# Glutaraldehyde Question



## Malcolm Zahra (24 Sep 2014)

Hello!

I bought 25% glutaraldehyde solution and would like to dilute it to 2% solution ( like TNC Carbon) to continue using dosing the same dosing method. How much should it dilute for 500ml bottles?

Thanks in advance


----------



## EnderUK (24 Sep 2014)

The math guy in me says 40ml but I can't remeber back to A level chemstry 14 years ago if this is how solutions work.

25% / 2%=12.5
500mm/12.5=40ml


----------



## ian_m (24 Sep 2014)

Correct, formula is C1 x V1 = C2 x V2.

C1 = required % (2% in your case).
V1 = required volume (500ml in your case).
C2 = % you have (25% in your case).
V2 = volume you need.

Thus V2 = 2% * 500 / 25% = 40ml 

Thus, 40ml of solution in bottle top up to 500ml with distilled water.

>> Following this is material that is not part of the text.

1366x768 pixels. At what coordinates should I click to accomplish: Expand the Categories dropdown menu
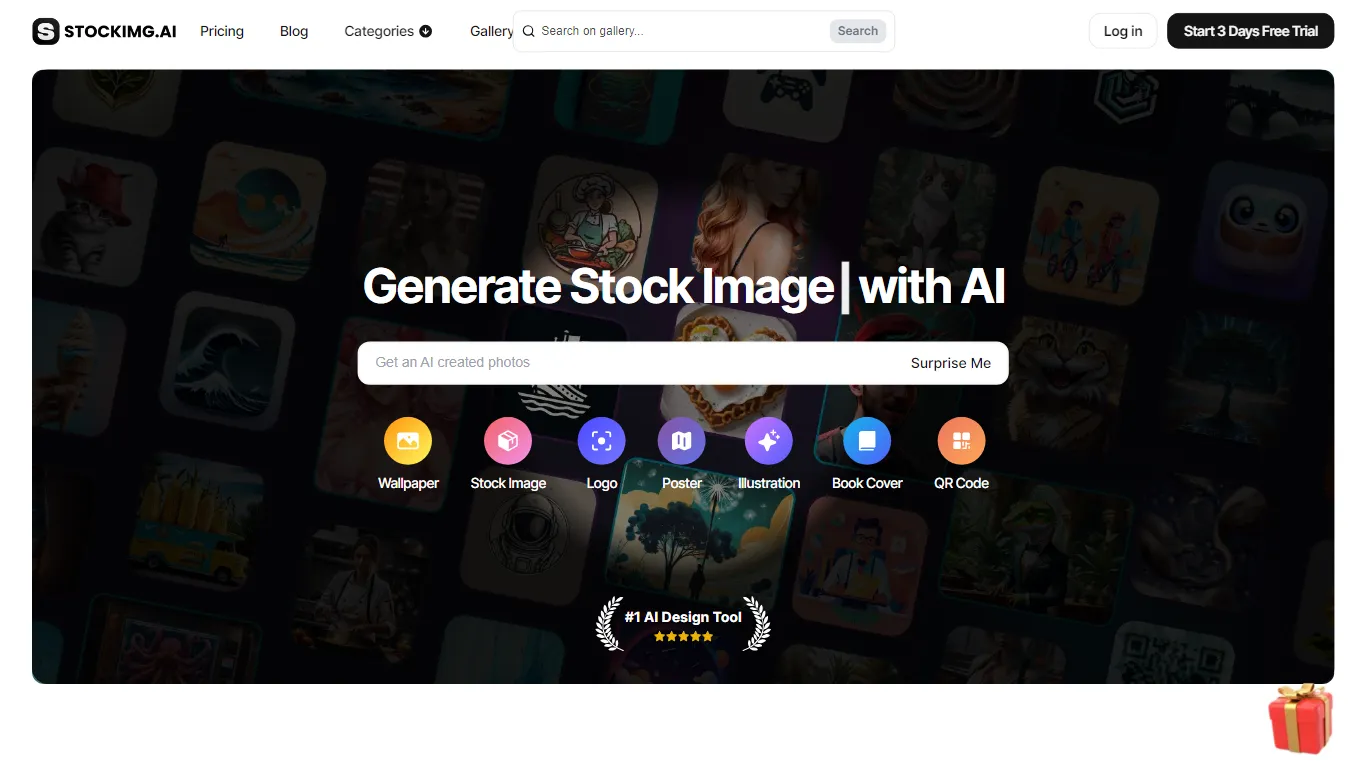tap(388, 31)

Done.


----------



## EnderUK (24 Sep 2014)

well if you rearrange my method you get your formula


----------



## Malcolm Zahra (24 Sep 2014)

Thanks!!


----------



## AverageWhiteBloke (3 Nov 2014)

http://glut.rota.la/


----------



## ajm83 (3 Nov 2014)

Is there anything else other than glut needed to homebrew a TNC Carbon replacement? I have a vague recollection of something else being in there, chelated iron maybe.


----------



## drodgers (23 Nov 2014)

ajm83 said:


> Is there anything else other than glut needed to homebrew a TNC Carbon replacement? I have a vague recollection of something else being in there, chelated iron maybe.


No Glut is all you need.
I think the iron was something to do with Excel and marking; possibly so they could create their own name for glut and re-market it.


----------